Welcome! Sorry for the delayed response.
As you know, a layer marked with [bone]
creates a bone at the center of the layer, but I wouldn't suggest sizing a layer solely to get an exact bone position. It would be difficult to be accurate that way. The bone tag is still convenient to get the basic bone hierarchy from the Photoshop layers on the initial import into Spine, then the bone positions can be adjusted in Spine (eg with bone/attachment compensation).
I agree it would be convenient to use a layer solely to mark a bone origin, without saving it as a PNG file. While there's still plenty of configuration that can only be done in Spine (length, rotation, color, transform inheritance, etc), knowing where the bone origins are can be helpful in Photoshop for placing images. We would still use the center of the layer, but an X or other symmetrical image could be used.
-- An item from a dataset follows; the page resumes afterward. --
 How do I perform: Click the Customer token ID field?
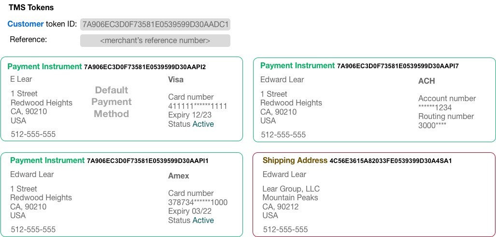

It would be nice to not need a new tag, but I don't see a way to do that. We'd not want to use [bone][ignore]
, since ignore really should ignore the layer entirely, plus it's not discoverable. I think origin
is more descriptive than mark
. A layer tagged with [origin]
must be under a [bone]
group, it's center will be used for the bone position, and the layer will not be exported as a PNG. We'll make this addition soon and post in this thread when it's done.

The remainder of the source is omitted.